Linezolid is an alternate treatment in cases of MRSA PVE complicated by drug allergy
or intolerance, although its use is limited by a relative scarcity of data and side effects
of prolonged use. Among 33 cases of endocarditis treated with linezolid, 21 (63.6%) had
a favorable outcome. PVE accounted for 25% of the reviewed cases, and MRSA
accounted for 24.2% (1 case of MRSA PVE among 8 PVE cases [12.5%]). The one patient
with MRSA PVE treated with linezolid had a favorable outcome. Additional efficacy and
tolerability data are required to better support the use of linezolid for PVE (180).
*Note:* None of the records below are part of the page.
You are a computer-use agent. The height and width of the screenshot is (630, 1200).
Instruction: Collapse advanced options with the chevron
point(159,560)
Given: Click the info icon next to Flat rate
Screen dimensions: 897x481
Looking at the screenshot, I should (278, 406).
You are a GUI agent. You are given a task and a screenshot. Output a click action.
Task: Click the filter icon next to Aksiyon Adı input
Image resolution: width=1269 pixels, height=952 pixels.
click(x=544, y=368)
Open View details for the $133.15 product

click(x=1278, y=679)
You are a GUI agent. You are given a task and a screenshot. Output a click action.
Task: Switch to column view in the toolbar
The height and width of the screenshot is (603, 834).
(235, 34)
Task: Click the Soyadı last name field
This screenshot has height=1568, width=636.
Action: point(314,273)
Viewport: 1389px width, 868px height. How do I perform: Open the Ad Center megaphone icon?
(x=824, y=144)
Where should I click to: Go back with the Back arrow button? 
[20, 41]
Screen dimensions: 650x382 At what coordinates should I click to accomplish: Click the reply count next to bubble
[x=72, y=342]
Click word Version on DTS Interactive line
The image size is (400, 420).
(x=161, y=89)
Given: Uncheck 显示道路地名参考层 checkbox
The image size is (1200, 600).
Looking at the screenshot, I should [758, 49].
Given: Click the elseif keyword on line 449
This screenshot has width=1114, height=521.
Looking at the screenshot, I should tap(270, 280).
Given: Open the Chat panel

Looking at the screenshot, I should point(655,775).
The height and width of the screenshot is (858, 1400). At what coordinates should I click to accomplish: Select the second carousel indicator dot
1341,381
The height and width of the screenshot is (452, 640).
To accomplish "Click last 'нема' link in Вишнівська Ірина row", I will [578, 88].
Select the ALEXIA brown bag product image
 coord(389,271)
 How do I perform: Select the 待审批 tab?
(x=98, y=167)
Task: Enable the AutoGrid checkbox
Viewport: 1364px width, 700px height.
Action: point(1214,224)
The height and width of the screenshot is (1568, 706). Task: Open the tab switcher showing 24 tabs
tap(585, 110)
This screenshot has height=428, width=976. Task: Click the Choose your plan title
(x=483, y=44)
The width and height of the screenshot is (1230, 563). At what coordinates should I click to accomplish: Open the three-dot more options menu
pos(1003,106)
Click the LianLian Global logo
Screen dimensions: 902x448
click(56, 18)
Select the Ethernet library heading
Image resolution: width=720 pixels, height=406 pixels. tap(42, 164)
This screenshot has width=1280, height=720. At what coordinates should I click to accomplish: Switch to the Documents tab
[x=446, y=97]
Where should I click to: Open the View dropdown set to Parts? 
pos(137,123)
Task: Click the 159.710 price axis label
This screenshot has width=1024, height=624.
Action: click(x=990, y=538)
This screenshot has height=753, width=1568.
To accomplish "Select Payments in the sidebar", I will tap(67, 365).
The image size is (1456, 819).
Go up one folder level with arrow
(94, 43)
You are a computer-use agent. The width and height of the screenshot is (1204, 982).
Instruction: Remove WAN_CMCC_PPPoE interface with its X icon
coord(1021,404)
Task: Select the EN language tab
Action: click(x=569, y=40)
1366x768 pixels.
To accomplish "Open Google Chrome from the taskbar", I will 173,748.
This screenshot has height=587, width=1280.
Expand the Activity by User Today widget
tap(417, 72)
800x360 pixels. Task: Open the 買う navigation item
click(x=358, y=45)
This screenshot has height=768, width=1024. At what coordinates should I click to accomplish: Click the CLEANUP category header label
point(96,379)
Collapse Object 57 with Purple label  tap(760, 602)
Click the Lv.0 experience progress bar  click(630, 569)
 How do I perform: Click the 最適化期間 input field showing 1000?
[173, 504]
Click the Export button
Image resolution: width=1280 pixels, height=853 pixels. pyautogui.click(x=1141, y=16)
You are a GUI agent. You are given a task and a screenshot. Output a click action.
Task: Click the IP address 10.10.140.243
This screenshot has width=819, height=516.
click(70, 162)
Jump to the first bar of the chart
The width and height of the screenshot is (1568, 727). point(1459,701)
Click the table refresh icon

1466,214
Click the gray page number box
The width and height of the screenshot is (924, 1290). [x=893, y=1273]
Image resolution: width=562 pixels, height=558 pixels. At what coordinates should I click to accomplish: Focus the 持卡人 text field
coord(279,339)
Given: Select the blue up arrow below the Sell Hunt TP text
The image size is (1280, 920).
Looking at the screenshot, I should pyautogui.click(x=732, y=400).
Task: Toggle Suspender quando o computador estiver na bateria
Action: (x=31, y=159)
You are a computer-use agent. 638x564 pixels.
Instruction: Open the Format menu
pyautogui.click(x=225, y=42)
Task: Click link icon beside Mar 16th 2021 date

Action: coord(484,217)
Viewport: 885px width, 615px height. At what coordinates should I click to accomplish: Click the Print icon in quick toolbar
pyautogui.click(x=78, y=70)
In an experimental rabbit model, Miró et al. (181) suggested that telavancin could
be as effective as vancomycin in the treatment of endocarditis caused by glycopeptide-
intermediate S. aureus (GISA). Other experimental IE models also showed telavancin
bactericidal activity against different MRSA strains, including daptomycin-resistant S.
aureus, vancomycin-intermediate S. aureus (VISA), and GISA (182–184). Telavancin (185)
and also quinupristin-dalfopristin (186) have been reported as favorable rescue thera-
pies in MRSA IE patients after vancomycin clinical failure.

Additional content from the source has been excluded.